Re: agcount for 2TB, 4TB and 8TB drives

Avi Kivity <avi@xxxxxxxxxxxx> · Mon, 16 Oct 2017 13:00:32 +0300

On 10/16/2017 01:00 AM, Dave Chinner wrote:
On Sun, Oct 15, 2017 at 12:36:03PM +0300, Avi Kivity wrote:

On 10/15/2017 01:42 AM, Dave Chinner wrote:
On Fri, Oct 13, 2017 at 11:13:24AM +0300, Avi Kivity wrote:
On 10/11/2017 01:55 AM, Dave Chinner wrote:
On Tue, Oct 10, 2017 at 12:07:42PM +0300, Avi Kivity wrote:
On 10/10/2017 01:03 AM, Dave Chinner wrote:
On 10/09/2017 02:23 PM, Dave Chinner wrote:
On Mon, Oct 09, 2017 at 11:05:56AM +0300, Avi Kivity wrote:
Sure, that might be the IO concurrency the SSD sees and handles, but
you very rarely require that much allocation parallelism in the
workload. Only a small amount of the IO submission path is actually
allocation work, so a single AG can provide plenty of async IO
parallelism before an AG is the limiting factor.
Sure. Can a single AG issue multiple I/Os, or is it single-threaded?
AGs don't issue IO. Applications issue IO, the filesystem allocates
space from AGs according to the write IO that passes through it.
What I meant was I/O in order to satisfy an allocation (read from
the free extent btree or whatever), not the application's I/O.
Once you're in the per-AG allocator context, it is single threaded
until the allocation is complete. We do things like btree block
readahead to minimise IO wait times, but we can't completely hide
things like metadata read Io wait time when it is required to make
progress.
I see, thanks. Will RWF_NOWAIT detect the need to do I/O for the
free space btree, or just contention? (I expect the latter from the
patches I've seen, but perhaps I missed something).
No, it checks at a high level whether allocation is needed (i.e. IO
into a hole) and if allocation is needed, it punts the IO
immediately to the background thread and returns to userspace. i.e.
it never gets near the allocator to begin with....
Interesting, that's both good and bad. Good, because we avoided a
potential stall. Bad, because if the stall would not actually have
happened (lock not contended, btree nodes cached) then we got punted
to the helper thread which is a more expensive path.
Avoiding latency has costs in complexity, resources and CPU time.
That's why we've never ended up with a fully generic async syscall
interface in the kernel - every time someone tries, it dies the
death of complexity.

RWF_NOWAIT is simple, easy to maintain and has, in most cases, no
observable overhead.

There is no observable overhead in the kernel, but there will be some 
for the application.
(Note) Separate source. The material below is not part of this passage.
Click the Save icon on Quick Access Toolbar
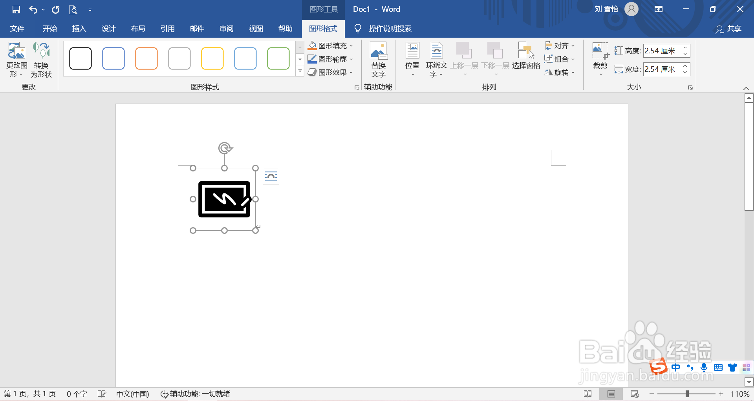 16,9
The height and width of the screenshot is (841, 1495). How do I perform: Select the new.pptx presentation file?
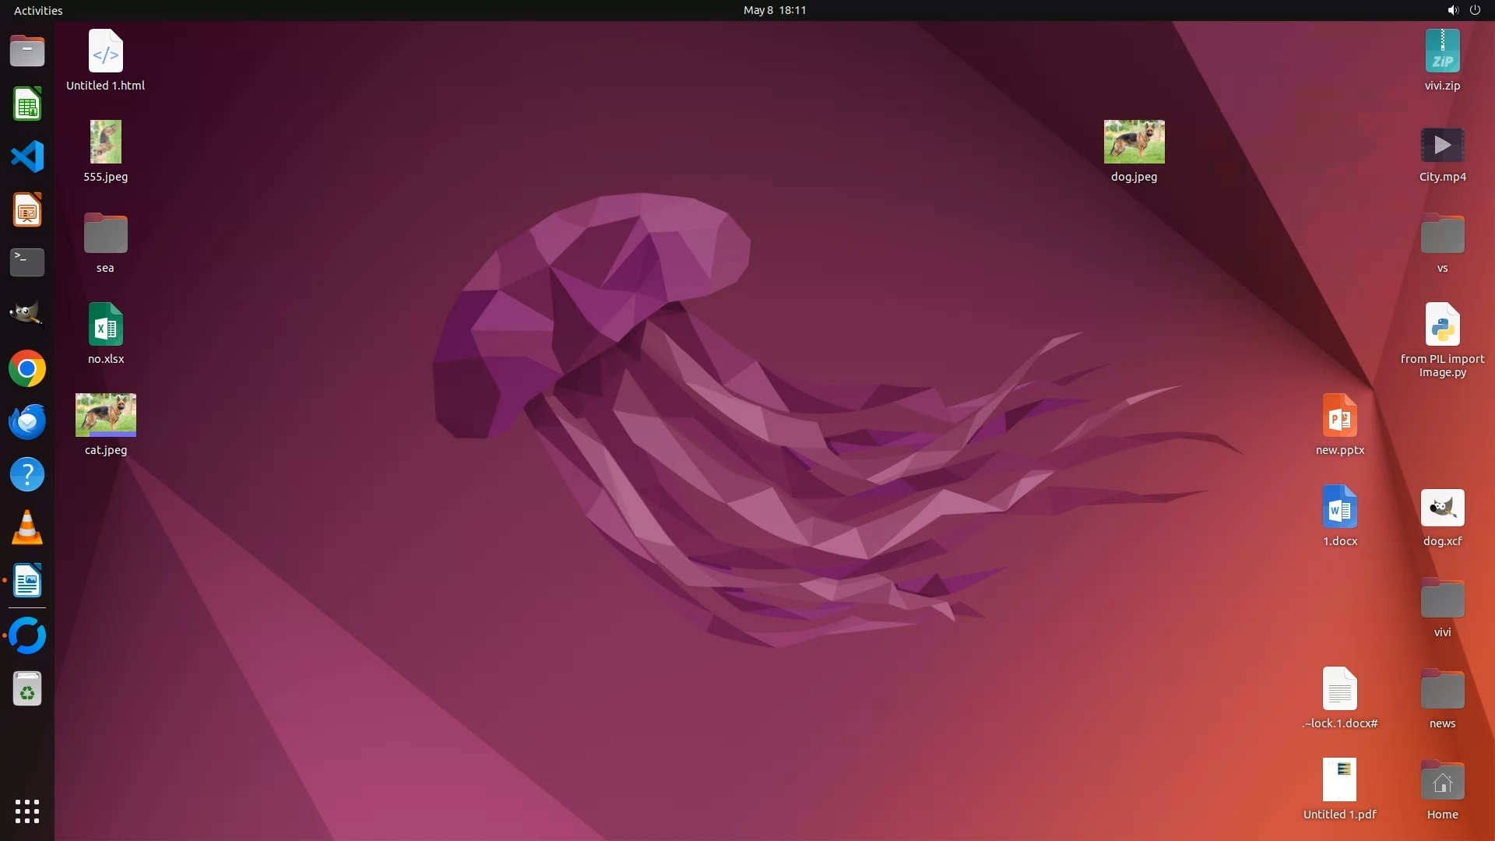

As soon as we cross a hint boundary writes start to 
fail, and the application needs to move them to a helper thread and 
re-submit them. These duplicate submissions happen until the helper 
thread is able to respond, and the first write manages to allocate the 
space.

Without RWF_NOWAIT, there are two possibilities: either you get lucky 
and the first write to cross the boundary doesn't block, or you get  
unlucky and you stall. There's no doubt that RWF_NOWAIT is a lot better, 
but it does cause the system to do some more work. I guess it can be 
amortized away with larger hints.

In fact we don't even need to try the write, we know that every
32MB/128k = 256 writes we will hit an allocation. Perhaps we can
fallocate() the next 32MB chunk while writing to the previous one.
fallocate will block *all* IO and mmap faults on that file, not just
the ones that require allocation. fallocate creates a complete IO
submission pipeline stall, punting all new IO submissions to the
background worker where they will block until fallocate completes.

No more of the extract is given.